Отрывок со страницы —
┌──

На первой доске я сделала пробы инструментов, знакомясь с характером каждого. День, два. Потом Матэ дал мне вырезать какой-то несложный орнамент греческого характера и удивлялся твердости и верности моей руки. Мне не представляло никакой трудности управлять инструментом и овладеть техникой деревянной гравюры. У меня было такое чувство, будто я давно уже и много раз резала гравюру.

А вот выучиться грунтовать и белить доску я никак не могла! Не выходило так гладко, как того требовал Матэ. Он на меня не раз за это сердился. Я так и не выучилась этому. Скучно было. Грунтовалась доска для того, чтобы на ней можно было работать тушью и водой, копируя какие-нибудь картины. Чью картину я впервые стала гравировать — не помню. Там был пейзаж, архитектурный мотив и человеческие фигуры. Я должна была скопировать фотографию картины тушью на доску со всеми подробностями и резать должна была, как в то время резали, мельчайшими штрихами, точками, линиями, подражая всем оттенкам светотени и краски, насколько последнюю можно было выразить в одном тоне. Мне это казалось очень скучным и тоскливым. Чужую вещь изображать, да еще таким скучнейшим образом!

Через два месяца я решила сбежать и перестала ходить на гравюру. Вскоре это было замечено, и меня пригласили в канцелярию для объяснений. Произошел довольно резкий разговор с Месмахером, но я настояла на своем, вышла из учеников Центрального училища и стала вольнослушательницей, потеряв право в будущем на заграничную поездку и стипендию. Но этим приобрела свободу заниматься чем мне хотелось и отказалась от гравирования. Настоящей причины, почему я не хотела гравировать, я не сказала. Просто выставила случайное в то время утомление глаз.

Матэ был недоволен. Месмахер тоже. Они еще несколько раз уговаривали меня продолжать гравюру, но я и слышать не хотела. Чтобы сжечь корабли, я подарила одной ученице весь свой набор инструментов и все остальное, необходимое для резьбы. Матэ оставил мои доски у себя, как образчик удачного начала.

С тех пор я много лет не думала о гравюре, а перейдя в академию, занималась с увлечением живописью. Только когда я встречала Матэ — на выставках ли, в коридорах ли академии, или еще где-нибудь, — он каждый раз убеждал меня вернуться к гравюре. Я отговаривалась чем-либо и старалась не попадаться ему на глаза.

В 1897 году я имела слабость согласиться на уговоры Матэ и снова начала работать после восьмилетнего перерыва. Времени у меня было очень мало.

«…Сегодня я убийственно устала. В академии была уже в девять часов утра, в мастерской Матэ, а вернулась только в десятом часу вечера.

└──

Исходные данные —
┌──

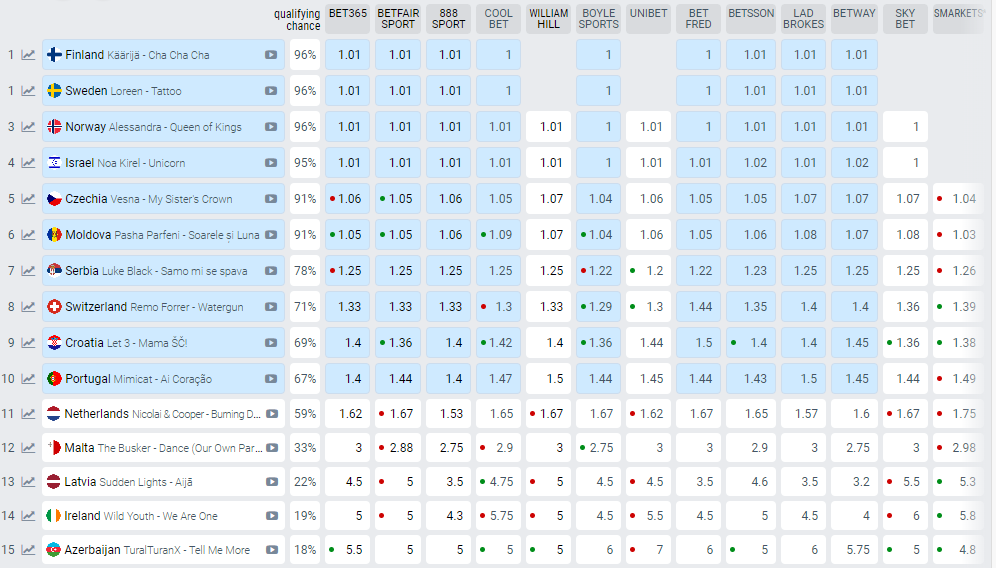Open the trend chart icon for Ireland
Image resolution: width=996 pixels, height=568 pixels.
[x=29, y=516]
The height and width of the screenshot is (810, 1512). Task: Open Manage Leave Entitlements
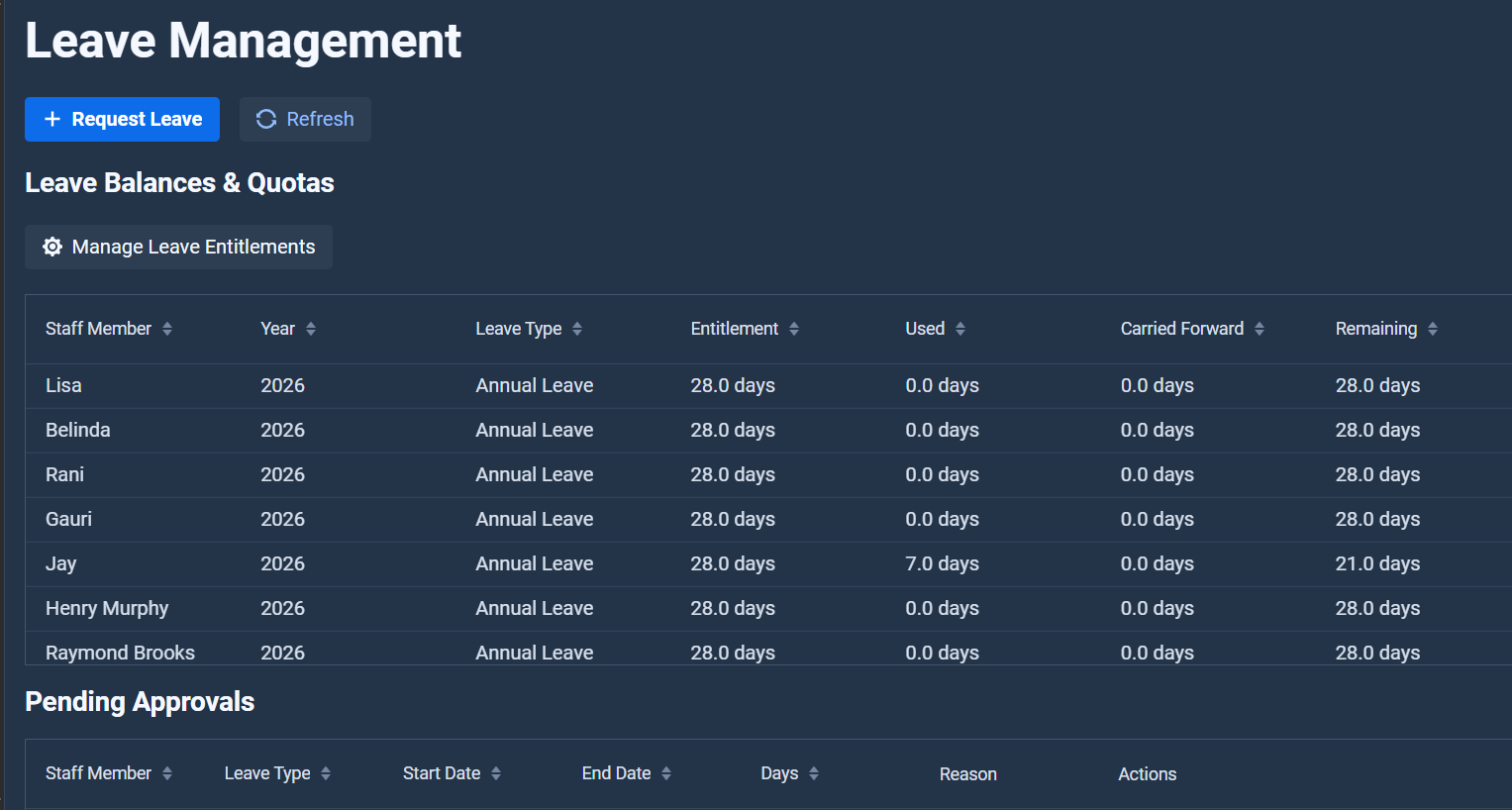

└──

Задания к упражнению —
- a) Перепишите из отрывка о гравюре текст от «С тех пор я» до «ему на глаза.».
- b) Соответствуют ли отрывку о гравюре эти утверждения? На каждое ответьте «да» или «нет» и приведите точную цитату из отрывка, которая это решает.
(i) Матэ удивлялся твердости руки автора, когда тот вырезал орнамент.
(ii) Грунтовать и белить доску автор в итоге выучился.
(iii) В 1897 году автор снова начал работать после восьмилетнего перерыва.

Ответы по порядку —
- a)
С тех пор я много лет не думала о гравюре, а перейдя в академию, занималась с увлечением живописью. Только когда я встречала Матэ — на выставках ли, в коридорах ли академии, или еще где-нибудь, — он каждый раз убеждал меня вернуться к гравюре. Я отговаривалась чем-либо и старалась не попадаться ему на глаза.

- b)
(i) Да: «Потом Матэ дал мне вырезать какой-то несложный орнамент греческого характера и удивлялся твердости и верности моей руки».
(ii) Нет: «Я так и не выучилась этому».
(iii) Да: «В 1897 году я имела слабость согласиться на уговоры Матэ и снова начала работать после восьмилетнего перерыва».